Written request: Change "warning triangle" to "alert icon" throughout the listing below and reproduce it with everything else intact. Omit the pictures from your answer.

===== Dataset

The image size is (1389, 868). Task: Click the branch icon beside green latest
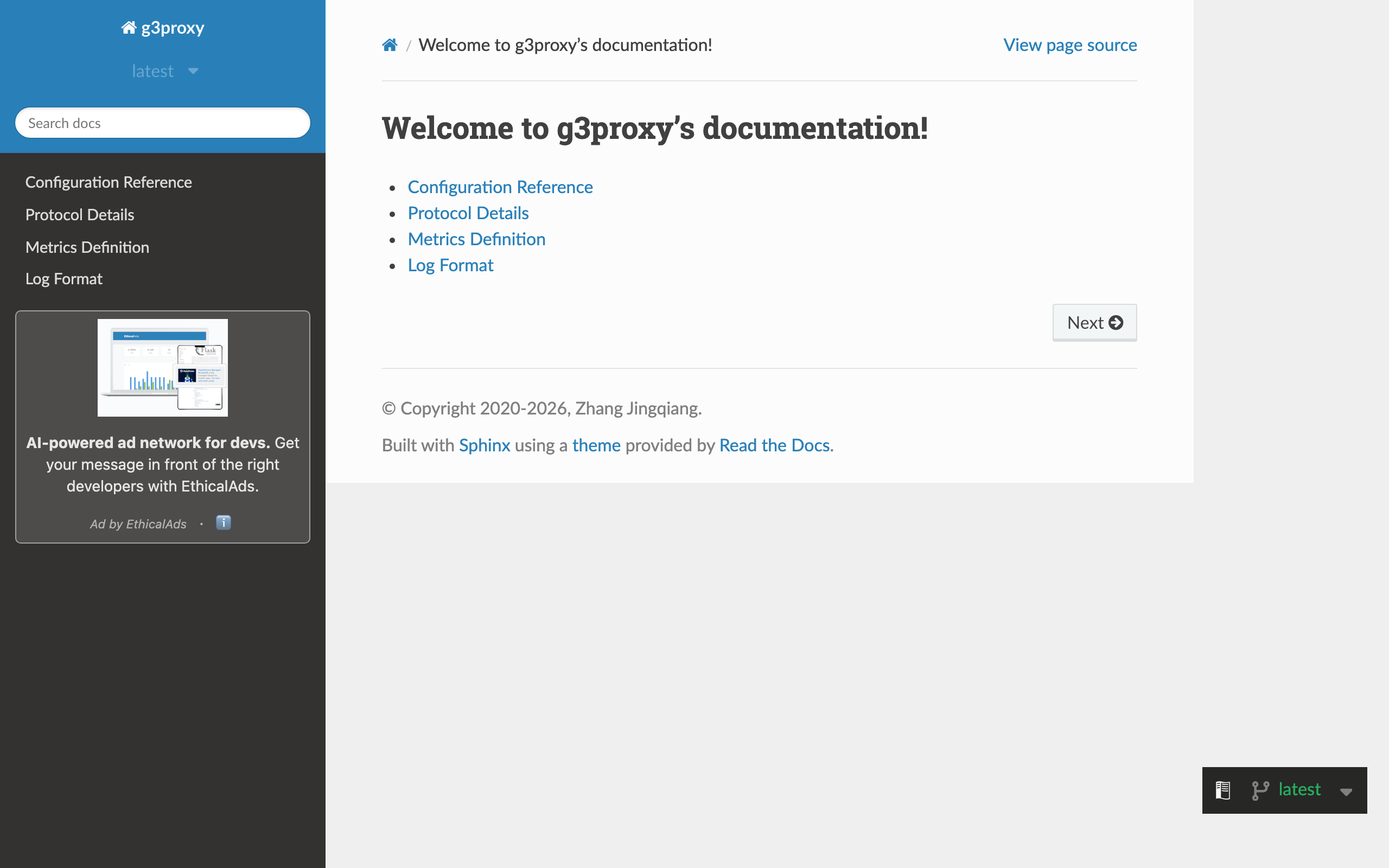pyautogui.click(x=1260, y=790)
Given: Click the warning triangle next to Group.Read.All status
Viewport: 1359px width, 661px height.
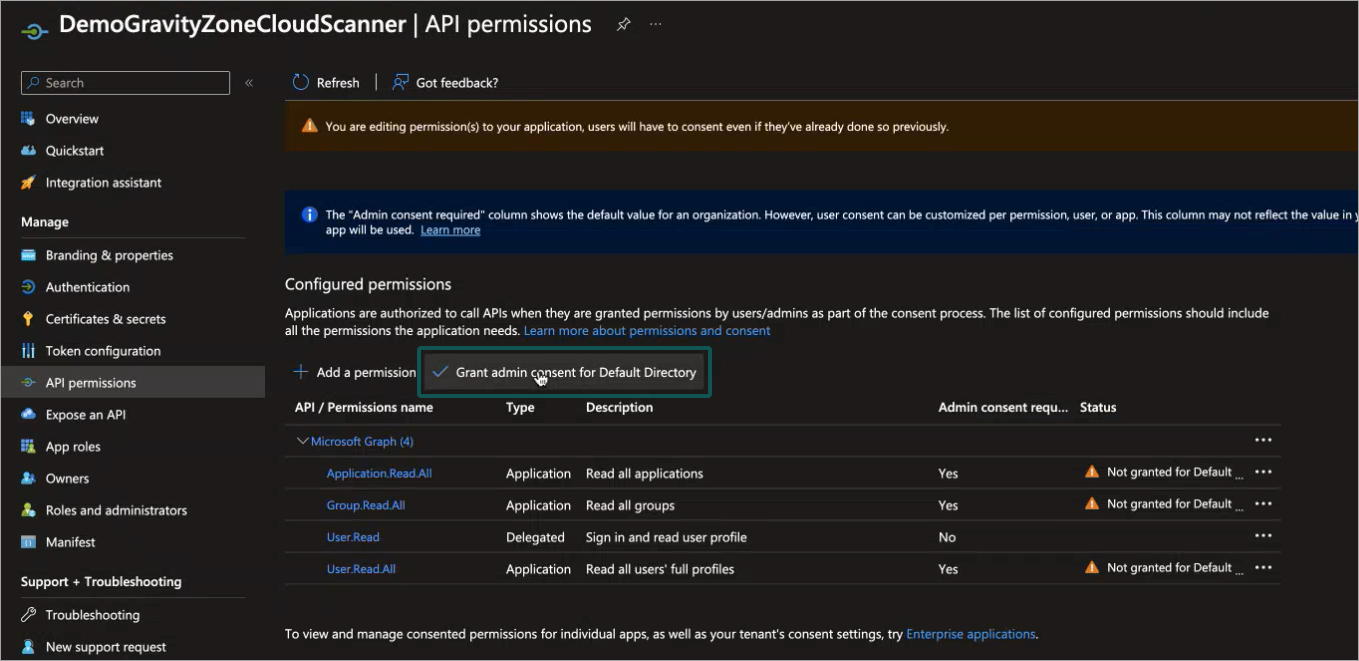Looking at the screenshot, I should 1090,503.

==========

Written reply:
The image size is (1389, 868). Task: Click the branch icon beside green latest
pyautogui.click(x=1260, y=790)
Given: Click the alert icon next to Group.Read.All status
Viewport: 1359px width, 661px height.
Looking at the screenshot, I should 1090,503.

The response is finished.